La mission onusienne confirme donc les inquiétudes exprimées au lendemain du sommet, organisé dans la capitale allemande, une rencontre internationale qui s’est terminée par un appel aux parties en conflit à faire cesser le feu, mais sans que des contraintes ne soient exercées sur elles pour les obliger à ne pas recourir aux
armes. On avait alors parlé de « trêve bancale» ou de « cessez-le-feu fragile ».
Les participants à la conférence de Berlin ont pris, par ailleurs, plusieurs engagements, dont celui de cesser les livraisons d’armes. Ces pays, qui ont apporté leur soutien au cessez-le-feu instauré le 12 janvier à l’initiative de Moscou et Ankara, ont aussi promis de s’abstenir de toute ingérence dans les affaires libyennes et de tout acte susceptible d’exacerber le conflit, tel le financement des capacités militaires ou le recrutement de mercenaires. Selon la mission onusienne, ce n’est plus le cas pour certains d’entre eux puisqu’elle parle de désengagement vis-à-vis de l’accord de Berlin et de la poursuite d’opérations signalées depuis plusieurs années déjà, en particulier du côté de l’Est libyen. Cette fois, la Manul avertit que « des vols de fret et autres » ont atterri ces dix derniers jours dans des aéroports de l’ouest et de l’est de la Libye pour livrer aux belligérants « des armes avancées, des véhicules blindés, des conseillers et des combattants ».
Velléités d’amplification du conflit
D’après la même source, le viol de l’embargo ne concerne plus uniquement la Cyrénaïque, c’est-à-dire la fraction libyenne sous la domination des forces du maréchal autoproclamé Khalifa Haftar, mais s’étend désormais à la Tripolitaine et à cette partie du territoire libyen sous le contrôle du Gouvernement d’union générale (GNA) de Fayez Sarraj, reconnu par les Nations unies.
Pourquoi cette violation de l’embargo sur les armes ? Depuis le 4 avril 2019, la guerre est aux portes de la capitale Tripoli.
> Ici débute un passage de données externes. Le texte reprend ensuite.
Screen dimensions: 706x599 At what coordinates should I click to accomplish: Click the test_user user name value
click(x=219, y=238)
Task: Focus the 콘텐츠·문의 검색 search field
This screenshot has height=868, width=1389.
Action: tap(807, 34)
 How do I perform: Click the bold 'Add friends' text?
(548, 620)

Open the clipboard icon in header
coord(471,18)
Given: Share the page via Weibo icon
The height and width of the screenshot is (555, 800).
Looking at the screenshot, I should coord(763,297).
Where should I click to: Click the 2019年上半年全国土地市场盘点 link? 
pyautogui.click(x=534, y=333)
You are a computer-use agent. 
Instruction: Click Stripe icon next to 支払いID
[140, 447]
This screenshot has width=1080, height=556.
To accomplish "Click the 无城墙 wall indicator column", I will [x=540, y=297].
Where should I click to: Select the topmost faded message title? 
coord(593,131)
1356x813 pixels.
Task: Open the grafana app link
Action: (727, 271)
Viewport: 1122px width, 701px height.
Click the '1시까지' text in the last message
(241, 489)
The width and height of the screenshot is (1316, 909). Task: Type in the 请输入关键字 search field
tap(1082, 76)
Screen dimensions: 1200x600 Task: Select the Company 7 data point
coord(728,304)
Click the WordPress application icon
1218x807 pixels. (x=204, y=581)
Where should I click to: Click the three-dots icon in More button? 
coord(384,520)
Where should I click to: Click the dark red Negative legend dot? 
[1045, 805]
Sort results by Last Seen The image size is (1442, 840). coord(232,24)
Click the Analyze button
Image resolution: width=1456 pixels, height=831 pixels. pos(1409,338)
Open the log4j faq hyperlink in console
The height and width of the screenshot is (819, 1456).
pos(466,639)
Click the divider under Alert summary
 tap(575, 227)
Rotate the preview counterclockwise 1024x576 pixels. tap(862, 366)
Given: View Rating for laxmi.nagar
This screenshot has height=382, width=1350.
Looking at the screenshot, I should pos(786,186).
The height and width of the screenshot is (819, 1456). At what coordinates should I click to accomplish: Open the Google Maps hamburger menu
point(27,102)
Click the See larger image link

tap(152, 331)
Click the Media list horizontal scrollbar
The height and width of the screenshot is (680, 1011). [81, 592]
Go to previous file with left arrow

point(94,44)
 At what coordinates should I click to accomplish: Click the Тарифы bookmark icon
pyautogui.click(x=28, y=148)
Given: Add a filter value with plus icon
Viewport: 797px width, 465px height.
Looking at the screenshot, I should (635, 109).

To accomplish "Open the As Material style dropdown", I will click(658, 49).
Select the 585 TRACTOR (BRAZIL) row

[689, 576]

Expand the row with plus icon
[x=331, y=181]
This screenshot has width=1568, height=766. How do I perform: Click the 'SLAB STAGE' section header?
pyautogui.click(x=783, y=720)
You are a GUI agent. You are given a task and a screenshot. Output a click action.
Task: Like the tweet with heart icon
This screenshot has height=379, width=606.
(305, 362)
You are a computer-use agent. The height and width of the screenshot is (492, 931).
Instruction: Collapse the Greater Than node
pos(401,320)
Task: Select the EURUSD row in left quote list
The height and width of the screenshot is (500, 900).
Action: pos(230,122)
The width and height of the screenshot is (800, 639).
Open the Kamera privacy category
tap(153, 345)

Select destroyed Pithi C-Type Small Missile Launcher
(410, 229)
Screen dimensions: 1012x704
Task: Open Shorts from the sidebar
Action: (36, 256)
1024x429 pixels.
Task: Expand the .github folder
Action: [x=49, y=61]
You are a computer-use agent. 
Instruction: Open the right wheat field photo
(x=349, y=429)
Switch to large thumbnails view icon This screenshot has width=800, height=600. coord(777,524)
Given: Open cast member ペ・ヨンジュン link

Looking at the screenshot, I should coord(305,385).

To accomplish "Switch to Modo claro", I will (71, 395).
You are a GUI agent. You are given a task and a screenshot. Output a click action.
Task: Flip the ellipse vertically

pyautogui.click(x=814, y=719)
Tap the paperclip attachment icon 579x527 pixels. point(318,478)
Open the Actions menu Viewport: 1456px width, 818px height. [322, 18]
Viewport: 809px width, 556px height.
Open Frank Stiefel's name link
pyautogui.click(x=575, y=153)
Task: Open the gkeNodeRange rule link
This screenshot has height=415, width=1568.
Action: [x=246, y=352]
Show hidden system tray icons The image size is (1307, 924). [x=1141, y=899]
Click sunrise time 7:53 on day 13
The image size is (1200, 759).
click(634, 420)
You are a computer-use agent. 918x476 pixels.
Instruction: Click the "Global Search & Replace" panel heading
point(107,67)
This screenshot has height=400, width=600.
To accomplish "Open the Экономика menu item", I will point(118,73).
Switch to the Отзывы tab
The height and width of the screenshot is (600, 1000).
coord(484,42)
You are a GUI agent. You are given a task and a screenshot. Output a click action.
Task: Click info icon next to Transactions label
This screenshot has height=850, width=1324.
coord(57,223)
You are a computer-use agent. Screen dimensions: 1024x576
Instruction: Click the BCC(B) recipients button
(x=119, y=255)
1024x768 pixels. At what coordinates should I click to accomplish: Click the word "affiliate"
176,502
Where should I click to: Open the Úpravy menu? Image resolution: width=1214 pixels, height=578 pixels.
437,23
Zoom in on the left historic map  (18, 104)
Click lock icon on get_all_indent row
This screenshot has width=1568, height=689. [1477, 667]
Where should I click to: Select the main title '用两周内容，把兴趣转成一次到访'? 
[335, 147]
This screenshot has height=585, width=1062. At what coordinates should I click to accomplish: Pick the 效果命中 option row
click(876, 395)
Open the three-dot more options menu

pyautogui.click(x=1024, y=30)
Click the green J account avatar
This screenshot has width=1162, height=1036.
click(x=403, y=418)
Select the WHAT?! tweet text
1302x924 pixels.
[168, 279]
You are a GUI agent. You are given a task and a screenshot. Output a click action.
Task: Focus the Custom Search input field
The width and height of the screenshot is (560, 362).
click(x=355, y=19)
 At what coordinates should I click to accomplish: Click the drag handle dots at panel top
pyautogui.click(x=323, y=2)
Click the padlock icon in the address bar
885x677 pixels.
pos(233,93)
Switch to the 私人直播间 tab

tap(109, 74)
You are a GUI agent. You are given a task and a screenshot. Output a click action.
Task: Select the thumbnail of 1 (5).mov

Elle est portée par les forces de Haftar qui, rappelons-le, n’a pas signé formellement comme le GNA l’accord de cessez-le-feu à Moscou. Les deux parties s’accusent régulièrement de violer la trêve et aucune d’elle, y compris le GNA, ne croit jusqu’à présent à l’option d’une interruption durable des hostilités. Qui des pays engagés dans le conflit libyen envoie-t-il des armes aux parties en compétition pour la prise de pouvoir dans le pays ? Le communiqué de la Manul ne dévoile pas leur identité, mais certains sont connus depuis longtemps par leurs activités de soutien logistique et militaire au camp de Haftar, la Jordanie et les Emirats arabes, par exemple. Selon un rapport d’experts rédigé sous les auspices de la Manul et remis au Conseil de sécurité, fin octobre 2019, un document où ces deux Etats arabes sont nommément cités, la Turquie fournit également de l’expertise et de l’aide militaire au camp du GNA.
Toujours selon ce rapport de 85 pages et de 300 pages annexes, la Jordanie est accusée d’avoir formé des troupes de Haftar. Les Emirats arabes unis, autre soutien du maréchal, sont soupçonnés d’avoir utilisé des avions-bombardiers au profit de ses troupes. La Turquie, qui a apporté ouvertement son soutien au gouvernement du Premier ministre Fayez Sarraj, a fourni du matériel à ses troupes, allant des véhicules blindés aux drones, d’après la même source. On parle également d’« ingérence russe », mais il s’agirait de mercenaires russes déployés à l’est de la Libye mais, surtout récemment, à Tripoli et ses faubourgs. Plus nombreux, les mercenaires soudanais seraient plus de 3 000, la majorité étant du côté de Haftar, ainsi que des milliers de soldats de fortune tchadiens.